Here are several insights from the webinar, regarding applications of AI (and of other related technologies) that can create immediate value for the customer:

  1. Simplify processes. 
    Allow customers to execute simple transactions through user-friendly tools that leverage their data. In this way, they will see how access to their data creates direct, personal value.
  2. Offer customers personalization and optimization of their experience based on live data. 
    AI can replace annoying surveys through real-time data mining and by interacting with customers in real time, eliminating the need for the survey feedback loop. As a transformative technology, AI empowers automated financial assistants that provide updated, real-time customer interactions.
  3. Offer recommendations to motivate financial customer behavior.
    Savvy financial services institutions can partner with fintech companies to establish trusted relationships and create a financial wellness experience for their customers. This includes using customer data to help them achieve their short- and long-term goals. Institutions can create tools to help customers: 1) keep on top of day-to-day finances to answer immediate questions quickly (e.g. a financial calendar that can keep track of a customer’s account balance until payday and send bill payment reminders, etc.); and 2) think through long-term financial planning.
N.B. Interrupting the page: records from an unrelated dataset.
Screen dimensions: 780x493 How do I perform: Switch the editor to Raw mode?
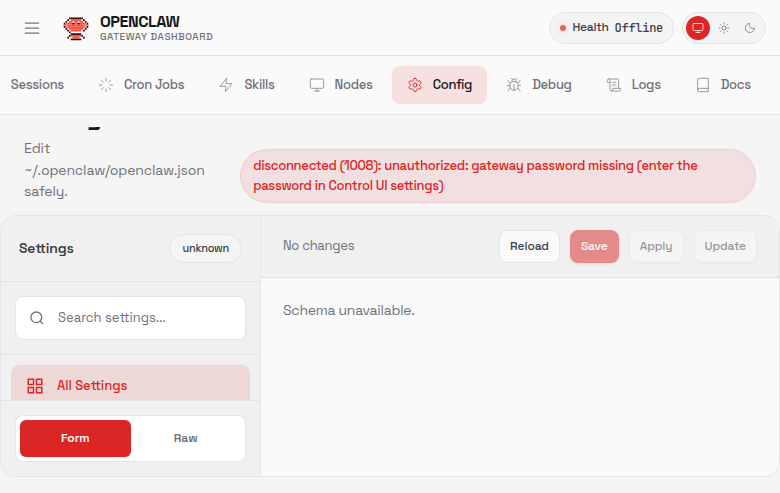point(186,438)
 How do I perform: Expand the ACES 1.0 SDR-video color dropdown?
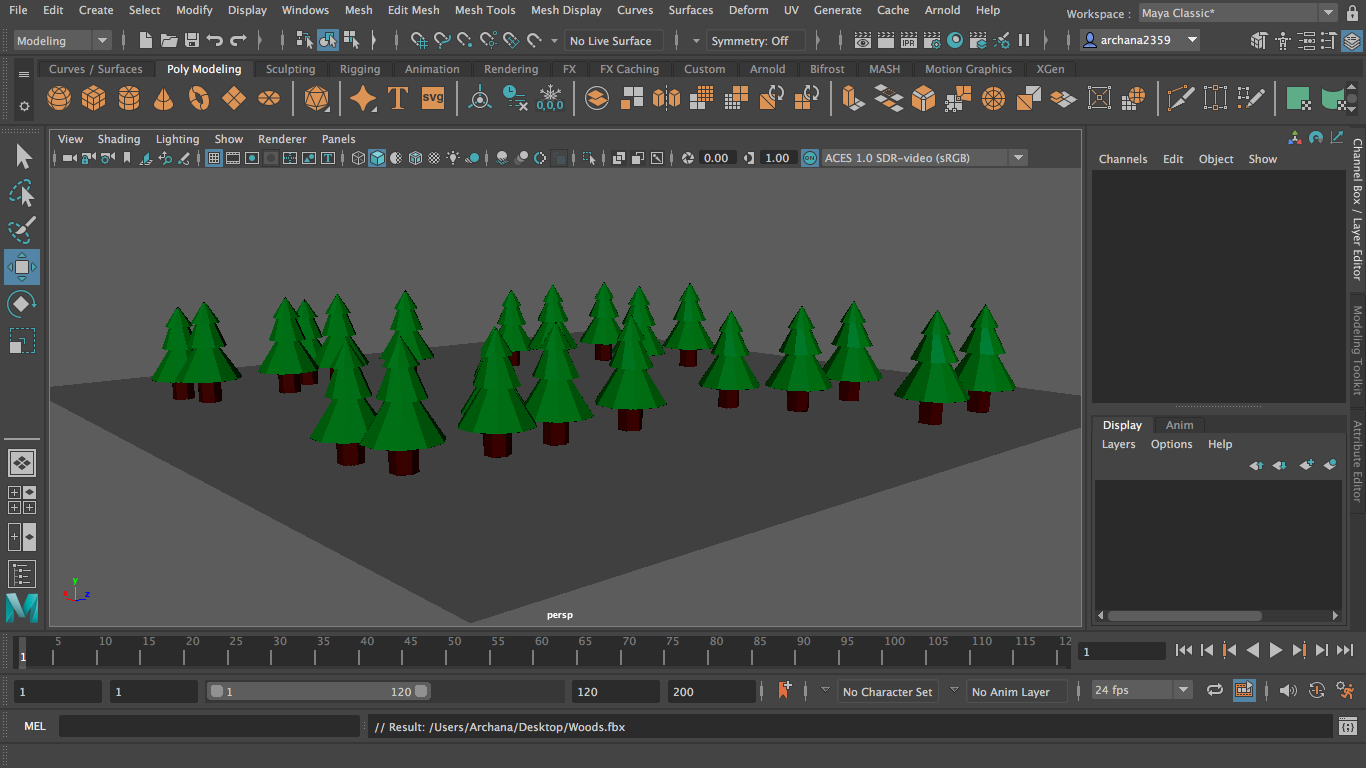click(1018, 158)
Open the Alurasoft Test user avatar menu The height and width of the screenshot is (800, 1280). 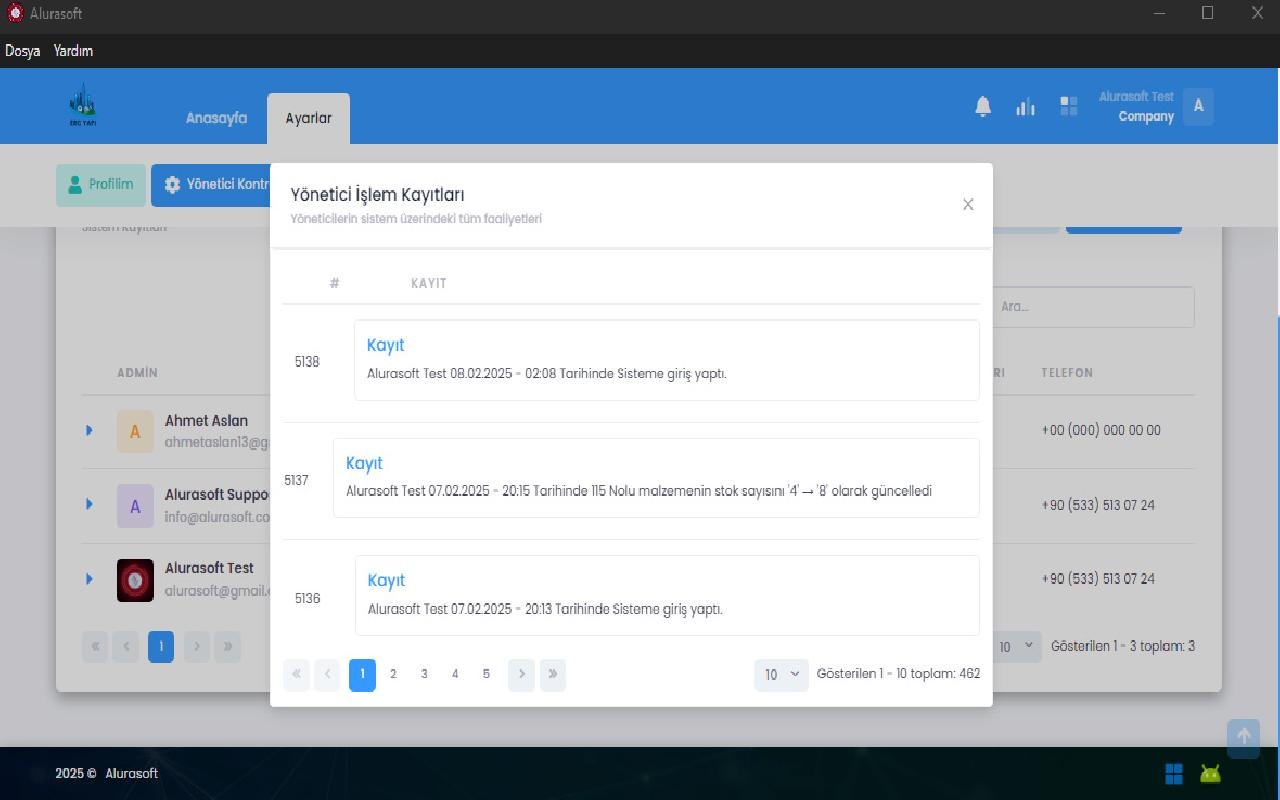tap(1198, 106)
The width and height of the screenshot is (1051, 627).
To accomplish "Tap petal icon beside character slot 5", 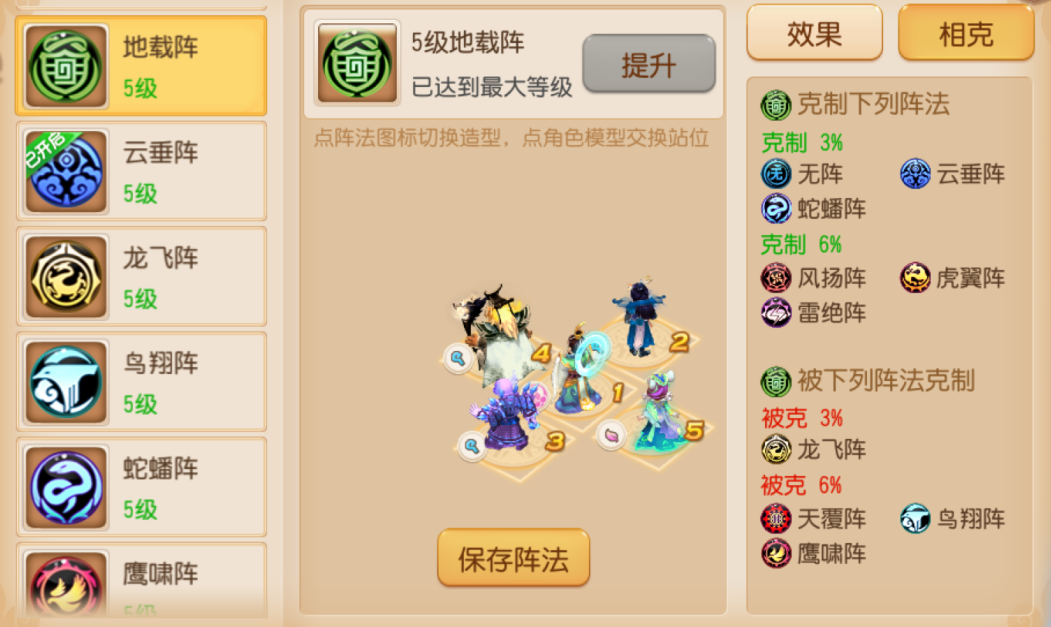I will pos(611,435).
  4. Use AI or related technologies (e.g. ML, NLP) to enhance rather than replace human interaction.
    AI can enhance the customer experience even when it is not customer facing. For example, call centers can follow 2 paths for interaction with customers: 1) they can be fully automated and chatbots can simply answer calls; or 2) they can use a mix of human and artificial intelligence, where chatbots can aid human call center representatives interact with customers effectively. So far, the second has proved more effective than the first.Turnover and training are well known challenges for call centers. Customers can feel dissatisfied with a call center representative that does not have an answer to their query; the representative can feel that, despite his best effort, he does not have access to the right information to answer the query. AI can help with this issue, not necessarily by replacing representatives and human interaction, but rather by facilitating speed and access to information to help representatives create an outstanding customer experience. This can be particularly effective with new hires that have to get up to speed fast.
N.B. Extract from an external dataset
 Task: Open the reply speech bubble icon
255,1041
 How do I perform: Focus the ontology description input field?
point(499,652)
  5. Get the right channel. Go where the customer is likely to be.
    Customers expect personal experiences that make their lives easier. For example, customers spend most of their time on their cell phones and have started using virtual voice-enable assistance more and more. Financial institutions need to meet the customers where they are to offer convenience and ease of use. This insight should guide investment in new tools. Conversational assistants/virtual assistants can be used for day-to-day transactions and allow customers to explore additional products and services, policies and other information.
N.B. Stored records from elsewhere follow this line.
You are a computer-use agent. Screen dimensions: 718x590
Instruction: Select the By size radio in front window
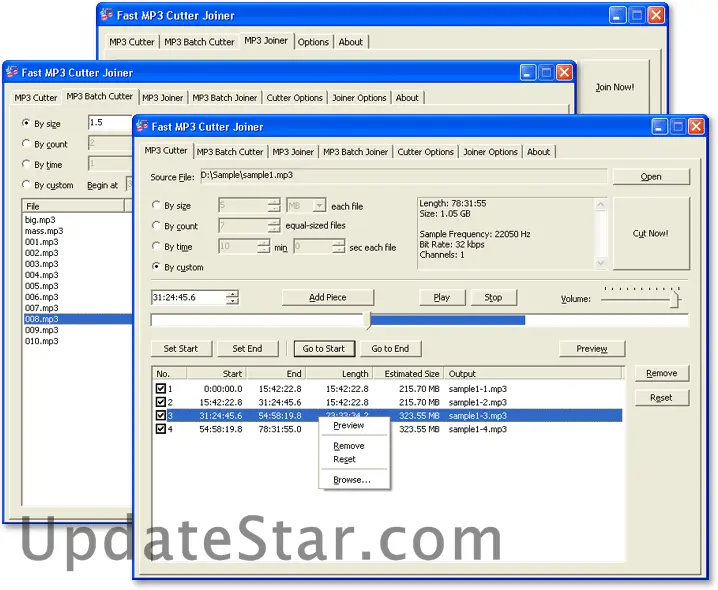(x=157, y=205)
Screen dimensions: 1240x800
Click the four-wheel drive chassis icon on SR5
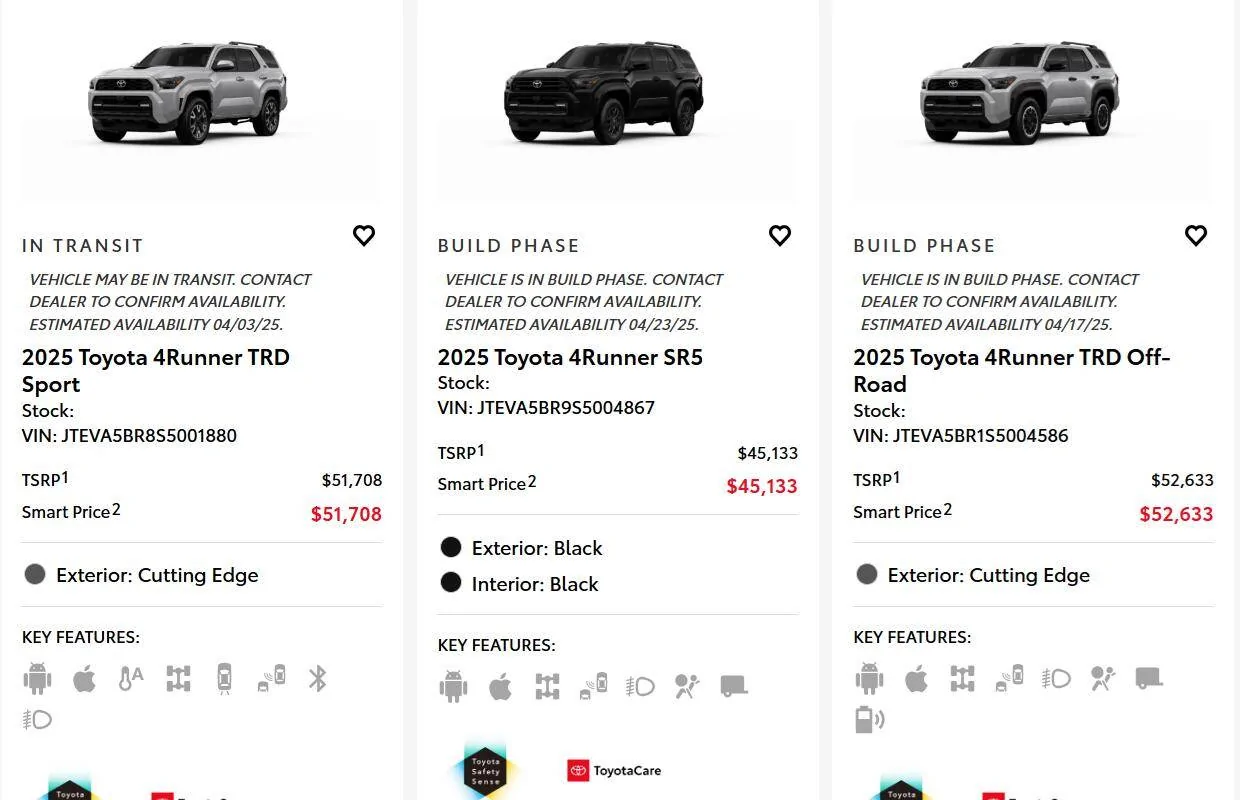(x=546, y=686)
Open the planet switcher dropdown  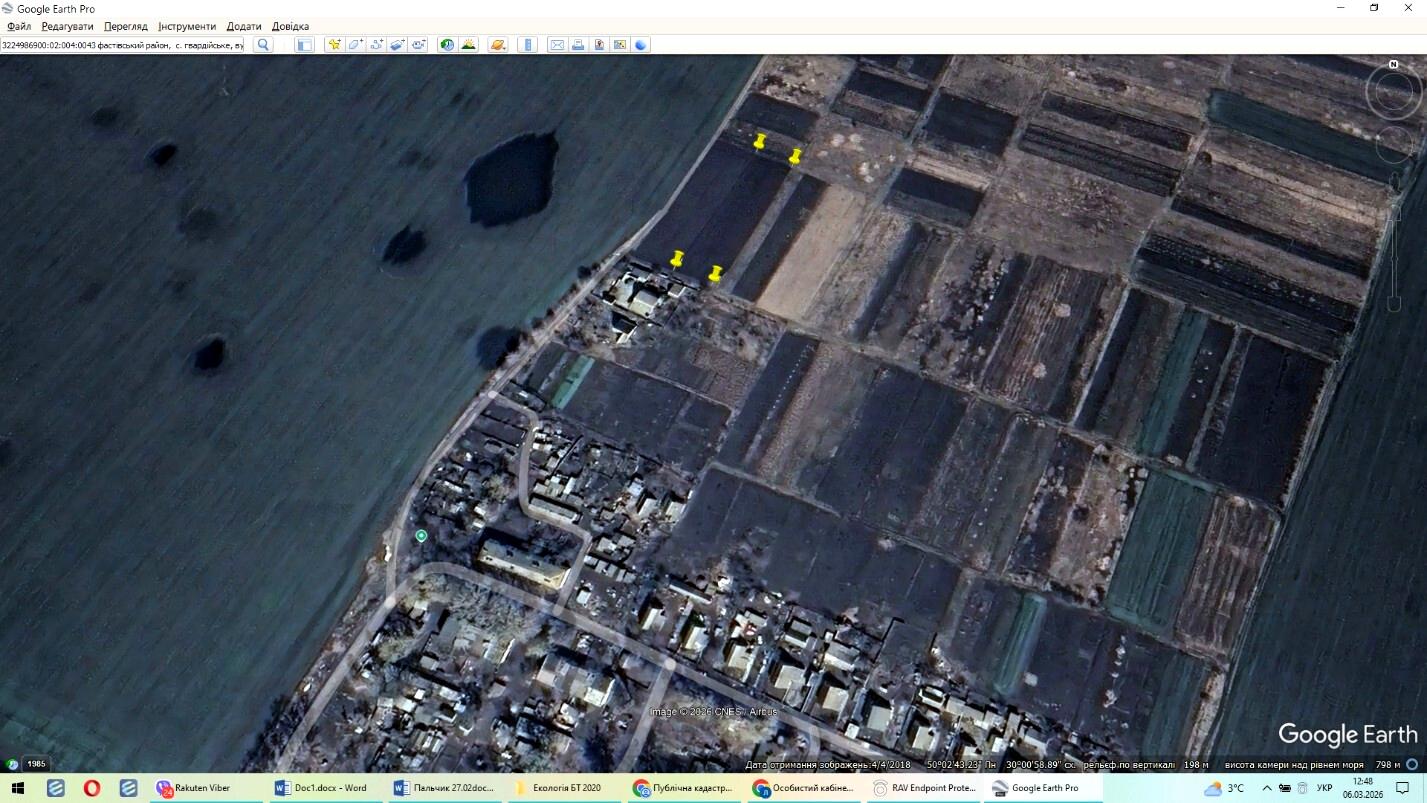tap(497, 45)
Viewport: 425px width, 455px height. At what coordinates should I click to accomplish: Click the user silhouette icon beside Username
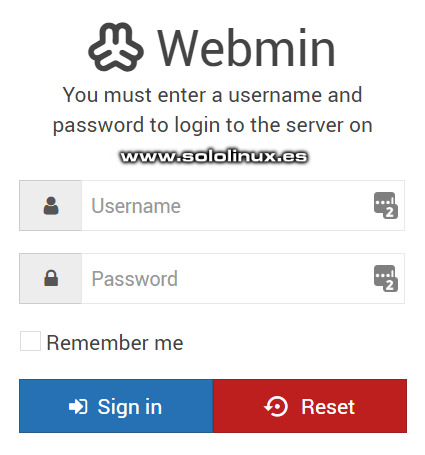[x=51, y=206]
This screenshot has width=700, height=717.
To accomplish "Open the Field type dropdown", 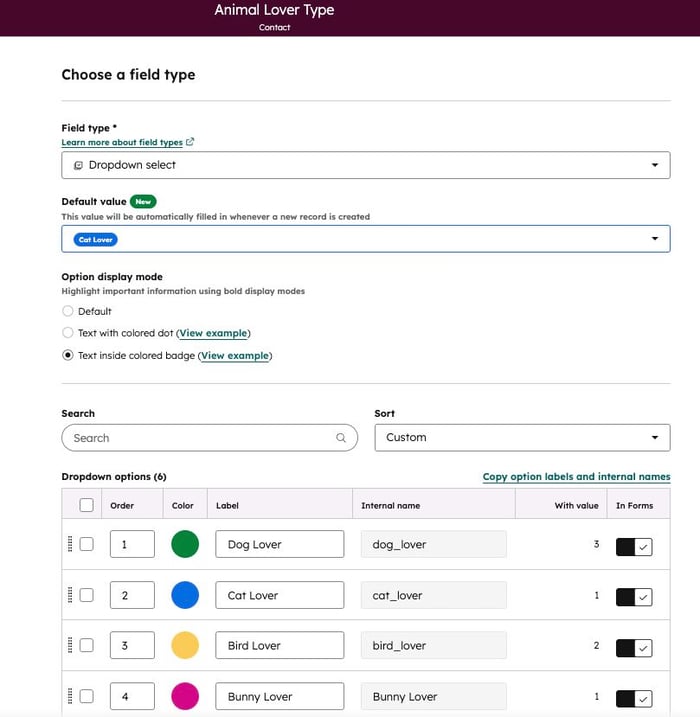I will click(x=365, y=165).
  6. Think through infrastructure challenges that limit the customer experience.
    When planning investments in AI tools, financial institutions need to think proactively about current infrastructure challenges and future infrastructure advances. Delivering differentiation through technology depends on the capacity of the technological infrastructure to support the tool. At the high end of the technology infrastructure spectrum, 5G capabilities may enable the Internet of things (IoT) new data sources. Are banks/financial institutions prepared to collect and leverage this new data? At the low end, many US citizens barely connect to broadband because of the areas in which they live. Are they untapped customers? What tools/channels work for them, as they are dependent on the limited availability of infrastructure now and in the future?

Financial services institutions are in an excellent position to build a solid technological foundation that will make use of new customer data in meaningful ways. At this critical point, the question remains how to evaluate and select the appropriate tools and how to find a manageable pace of adoption.